Distribution-Aware Hadamard Quantization for Hardware-Efficient Implicit Neural Representations

TL;DR

This paper introduces DHQ, a distribution-aware Hadamard quantization method for implicit neural representations that effectively quantizes both weights and activations, leading to significant hardware efficiency improvements.

Contribution

The paper proposes a novel distribution-aware Hadamard quantization scheme for INRs that standardizes diverse layer distributions, enabling effective quantization of weights and activations with hardware benefits.

Findings

Reduces latency by 32.7%

Decreases energy consumption by 40.1%

Up to 98.3% resource reduction

Abstract

Implicit Neural Representations (INRs) encode discrete signals using Multi-Layer Perceptrons (MLPs) with complex activation functions.

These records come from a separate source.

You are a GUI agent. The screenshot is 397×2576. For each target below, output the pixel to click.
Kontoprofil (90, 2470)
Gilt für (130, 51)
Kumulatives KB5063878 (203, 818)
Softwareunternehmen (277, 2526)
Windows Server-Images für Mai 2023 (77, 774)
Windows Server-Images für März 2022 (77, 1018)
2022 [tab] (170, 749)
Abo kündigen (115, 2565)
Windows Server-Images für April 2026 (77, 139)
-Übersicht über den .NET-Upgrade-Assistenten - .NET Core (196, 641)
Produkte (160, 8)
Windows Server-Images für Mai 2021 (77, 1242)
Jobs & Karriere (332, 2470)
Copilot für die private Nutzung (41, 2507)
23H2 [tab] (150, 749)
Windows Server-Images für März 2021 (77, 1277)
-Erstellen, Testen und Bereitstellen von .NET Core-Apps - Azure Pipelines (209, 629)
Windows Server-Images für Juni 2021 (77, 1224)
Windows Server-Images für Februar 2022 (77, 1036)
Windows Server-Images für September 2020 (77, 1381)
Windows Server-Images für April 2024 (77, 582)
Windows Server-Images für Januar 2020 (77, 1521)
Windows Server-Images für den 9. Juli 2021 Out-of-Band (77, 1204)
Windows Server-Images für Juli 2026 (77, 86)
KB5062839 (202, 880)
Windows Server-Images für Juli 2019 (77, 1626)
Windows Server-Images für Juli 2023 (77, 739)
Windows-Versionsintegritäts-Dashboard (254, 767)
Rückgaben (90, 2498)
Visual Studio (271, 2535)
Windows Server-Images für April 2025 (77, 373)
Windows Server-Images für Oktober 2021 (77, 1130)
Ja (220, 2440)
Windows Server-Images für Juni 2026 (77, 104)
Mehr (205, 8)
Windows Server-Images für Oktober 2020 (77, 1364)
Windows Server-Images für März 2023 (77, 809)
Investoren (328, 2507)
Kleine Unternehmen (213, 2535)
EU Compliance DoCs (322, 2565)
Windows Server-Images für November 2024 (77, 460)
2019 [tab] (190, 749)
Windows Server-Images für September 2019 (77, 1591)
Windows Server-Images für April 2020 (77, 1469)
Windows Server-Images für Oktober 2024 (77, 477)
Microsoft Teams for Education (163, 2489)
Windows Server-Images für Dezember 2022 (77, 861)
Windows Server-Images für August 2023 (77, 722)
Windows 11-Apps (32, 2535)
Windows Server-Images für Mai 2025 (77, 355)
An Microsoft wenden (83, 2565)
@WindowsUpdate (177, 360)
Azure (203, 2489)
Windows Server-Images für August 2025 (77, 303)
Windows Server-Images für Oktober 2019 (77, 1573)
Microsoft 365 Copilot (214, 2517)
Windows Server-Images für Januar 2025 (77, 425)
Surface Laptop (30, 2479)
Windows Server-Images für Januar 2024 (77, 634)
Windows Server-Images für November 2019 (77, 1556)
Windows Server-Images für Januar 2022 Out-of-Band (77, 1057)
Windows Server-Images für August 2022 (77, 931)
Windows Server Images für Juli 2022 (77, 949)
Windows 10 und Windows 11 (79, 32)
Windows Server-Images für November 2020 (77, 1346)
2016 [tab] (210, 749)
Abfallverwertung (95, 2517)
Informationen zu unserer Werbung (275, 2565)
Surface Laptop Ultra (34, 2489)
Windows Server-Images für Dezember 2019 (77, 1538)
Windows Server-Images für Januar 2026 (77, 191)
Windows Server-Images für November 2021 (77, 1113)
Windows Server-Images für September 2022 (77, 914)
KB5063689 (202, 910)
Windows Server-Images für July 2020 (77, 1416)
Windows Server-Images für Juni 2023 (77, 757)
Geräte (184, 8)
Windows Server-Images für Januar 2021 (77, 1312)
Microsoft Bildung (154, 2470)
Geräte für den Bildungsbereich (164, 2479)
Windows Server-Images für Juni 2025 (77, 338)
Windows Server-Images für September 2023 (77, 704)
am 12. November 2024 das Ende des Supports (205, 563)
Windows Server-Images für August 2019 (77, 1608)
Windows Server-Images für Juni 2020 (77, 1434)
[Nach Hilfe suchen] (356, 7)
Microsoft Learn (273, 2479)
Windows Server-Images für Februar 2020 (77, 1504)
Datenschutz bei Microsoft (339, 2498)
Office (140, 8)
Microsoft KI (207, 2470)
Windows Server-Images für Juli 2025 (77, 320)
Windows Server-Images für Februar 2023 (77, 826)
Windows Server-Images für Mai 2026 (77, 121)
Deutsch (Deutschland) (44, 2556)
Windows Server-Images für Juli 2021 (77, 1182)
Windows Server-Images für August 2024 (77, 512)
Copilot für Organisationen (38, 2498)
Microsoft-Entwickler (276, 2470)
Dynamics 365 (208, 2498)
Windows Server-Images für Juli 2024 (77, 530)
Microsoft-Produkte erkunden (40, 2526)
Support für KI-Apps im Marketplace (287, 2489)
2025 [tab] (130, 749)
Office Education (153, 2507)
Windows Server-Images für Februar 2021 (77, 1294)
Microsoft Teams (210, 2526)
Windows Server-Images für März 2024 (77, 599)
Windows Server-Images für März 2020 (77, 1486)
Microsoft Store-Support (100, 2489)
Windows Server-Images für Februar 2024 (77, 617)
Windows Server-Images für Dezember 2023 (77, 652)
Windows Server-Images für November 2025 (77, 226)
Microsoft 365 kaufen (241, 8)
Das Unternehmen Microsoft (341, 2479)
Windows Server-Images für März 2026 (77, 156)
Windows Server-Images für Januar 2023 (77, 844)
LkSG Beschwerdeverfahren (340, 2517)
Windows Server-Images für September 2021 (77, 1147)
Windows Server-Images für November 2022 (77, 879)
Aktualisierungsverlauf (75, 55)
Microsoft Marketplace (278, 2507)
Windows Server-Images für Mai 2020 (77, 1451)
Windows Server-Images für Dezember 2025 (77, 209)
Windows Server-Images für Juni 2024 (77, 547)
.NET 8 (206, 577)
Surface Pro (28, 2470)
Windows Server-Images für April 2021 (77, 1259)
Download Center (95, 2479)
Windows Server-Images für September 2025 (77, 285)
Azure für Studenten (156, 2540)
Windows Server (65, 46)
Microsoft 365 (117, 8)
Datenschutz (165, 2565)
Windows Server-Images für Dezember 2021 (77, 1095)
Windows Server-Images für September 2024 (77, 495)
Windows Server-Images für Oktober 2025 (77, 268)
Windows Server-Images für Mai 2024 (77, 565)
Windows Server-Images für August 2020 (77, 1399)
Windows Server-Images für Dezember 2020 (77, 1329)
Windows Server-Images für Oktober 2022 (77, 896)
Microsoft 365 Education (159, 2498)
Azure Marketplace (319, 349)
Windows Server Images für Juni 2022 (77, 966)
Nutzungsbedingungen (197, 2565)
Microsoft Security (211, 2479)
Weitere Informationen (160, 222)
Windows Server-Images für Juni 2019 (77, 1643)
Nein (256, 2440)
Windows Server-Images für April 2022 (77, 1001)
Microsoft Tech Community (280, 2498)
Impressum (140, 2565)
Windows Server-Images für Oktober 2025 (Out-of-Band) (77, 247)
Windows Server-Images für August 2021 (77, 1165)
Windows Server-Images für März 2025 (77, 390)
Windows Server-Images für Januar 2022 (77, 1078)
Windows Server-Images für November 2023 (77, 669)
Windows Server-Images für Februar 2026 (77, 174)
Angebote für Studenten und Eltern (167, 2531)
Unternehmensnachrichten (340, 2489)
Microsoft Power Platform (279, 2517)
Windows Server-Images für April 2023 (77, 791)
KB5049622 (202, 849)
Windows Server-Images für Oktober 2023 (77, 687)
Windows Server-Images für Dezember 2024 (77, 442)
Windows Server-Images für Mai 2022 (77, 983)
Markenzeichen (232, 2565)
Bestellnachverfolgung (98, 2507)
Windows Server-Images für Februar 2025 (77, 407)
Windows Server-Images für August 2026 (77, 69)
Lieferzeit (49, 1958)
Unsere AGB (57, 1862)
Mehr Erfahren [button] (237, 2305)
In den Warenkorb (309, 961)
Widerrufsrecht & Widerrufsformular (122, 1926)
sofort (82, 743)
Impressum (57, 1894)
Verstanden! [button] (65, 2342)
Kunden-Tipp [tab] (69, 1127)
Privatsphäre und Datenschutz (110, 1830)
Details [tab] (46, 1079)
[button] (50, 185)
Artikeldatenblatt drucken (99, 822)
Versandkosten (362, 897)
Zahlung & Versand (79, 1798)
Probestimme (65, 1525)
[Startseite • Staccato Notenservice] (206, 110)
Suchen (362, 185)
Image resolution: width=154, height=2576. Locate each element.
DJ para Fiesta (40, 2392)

While INRs achieve superior performance, they depend on full-precision number representation for accurate computation, resulting in significant hardware overhead. Previous INR quantization approaches have primarily focused on weight quantization, offering only limited hardware savings due to the lack of activation quantization. To fully exploit the hardware benefits of quantization, we propose DHQ, a novel distribution-aware Hadamard quantization scheme that targets both weights and activations in INRs. Our analysis shows that the weights in the first and last layers have distributions distinct from those in the intermediate layers, while the activations in the last layer differ significantly from those in the preceding layers. Instead of customizing quantizers individually, we utilize the Hadamard transformation to standardize these diverse distributions into a unified bell-shaped form, supported by both empirical evidence and theoretical analysis, before applying a standard quantizer. To demonstrate the practical advantages of our approach, we present an FPGA implementation of DHQ that highlights its hardware efficiency. Experiments on diverse image reconstruction tasks show that DHQ outperforms previous quantization methods, reducing latency by 32.7\%, energy consumption by 40.1\%, and resource utilization by up to 98.3\% compared to full-precision counterparts.